**Stored rows:**
══════════

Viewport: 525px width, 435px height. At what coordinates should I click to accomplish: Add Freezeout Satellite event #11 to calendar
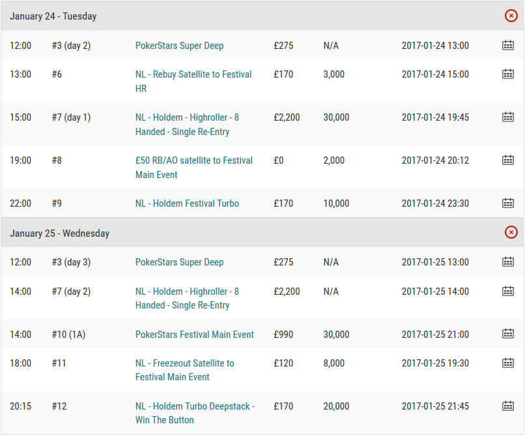[x=508, y=363]
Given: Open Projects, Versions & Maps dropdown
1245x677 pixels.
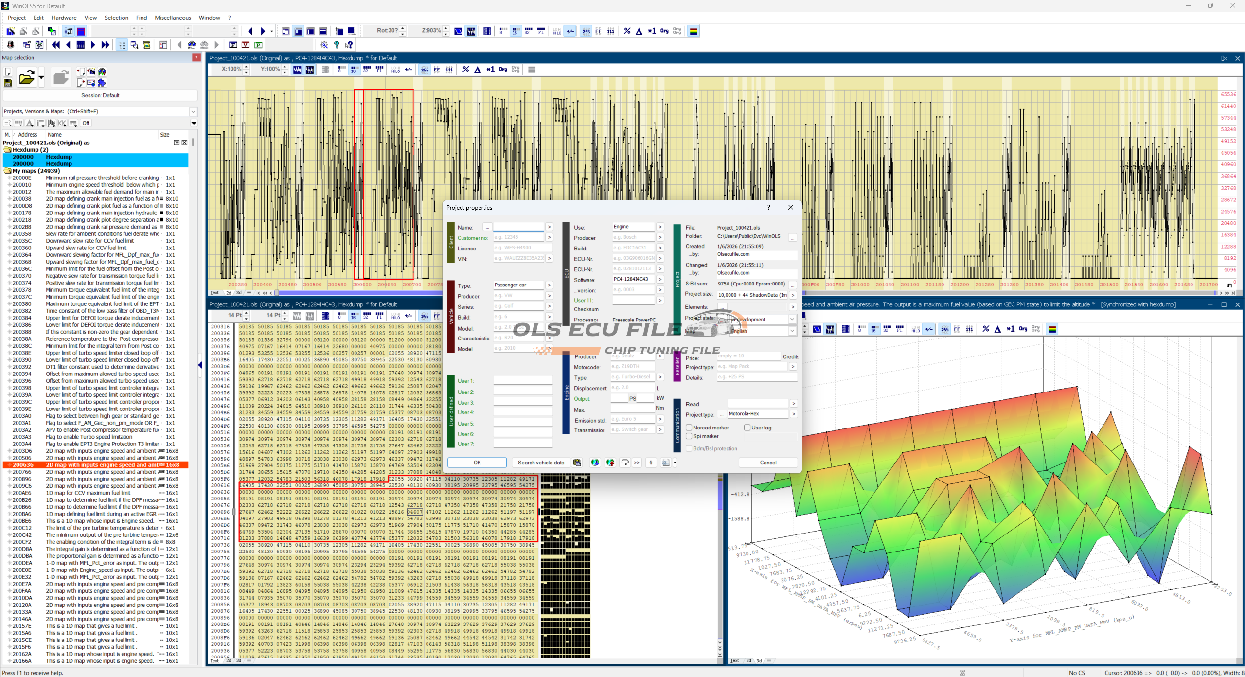Looking at the screenshot, I should 193,111.
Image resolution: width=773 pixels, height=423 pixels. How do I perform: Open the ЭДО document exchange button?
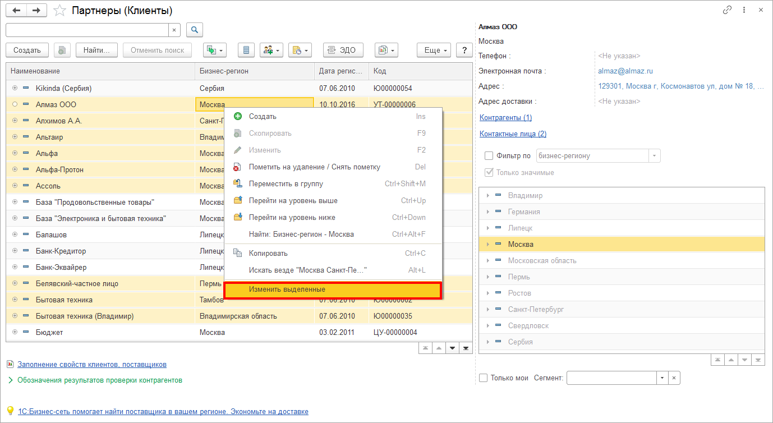click(343, 50)
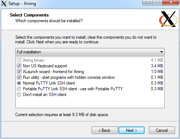Open the Full installation dropdown
Screen dimensions: 180x139
click(90, 52)
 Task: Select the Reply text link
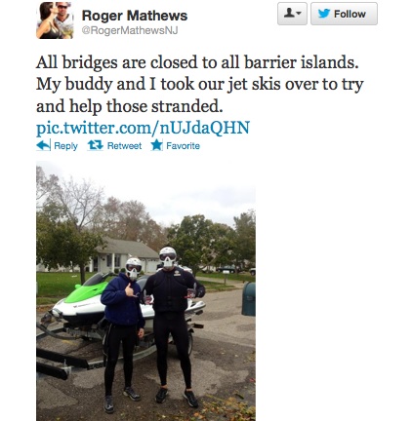(65, 146)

══════════

**Aim of the exercise:** Return each line of the records above word for word, leaving out the pictures.

**Written response:**
Viewport: 525px width, 435px height. At what coordinates should I click to accomplish: Add Freezeout Satellite event #11 to calendar
[x=508, y=363]
Given: Open Projects, Versions & Maps dropdown
1245x677 pixels.
Looking at the screenshot, I should 193,111.
Image resolution: width=773 pixels, height=423 pixels. How do I perform: Open the ЭДО document exchange button?
click(343, 50)
Open the Full installation dropdown
Screen dimensions: 180x139
click(90, 52)
 Task: Select the Reply text link
(65, 146)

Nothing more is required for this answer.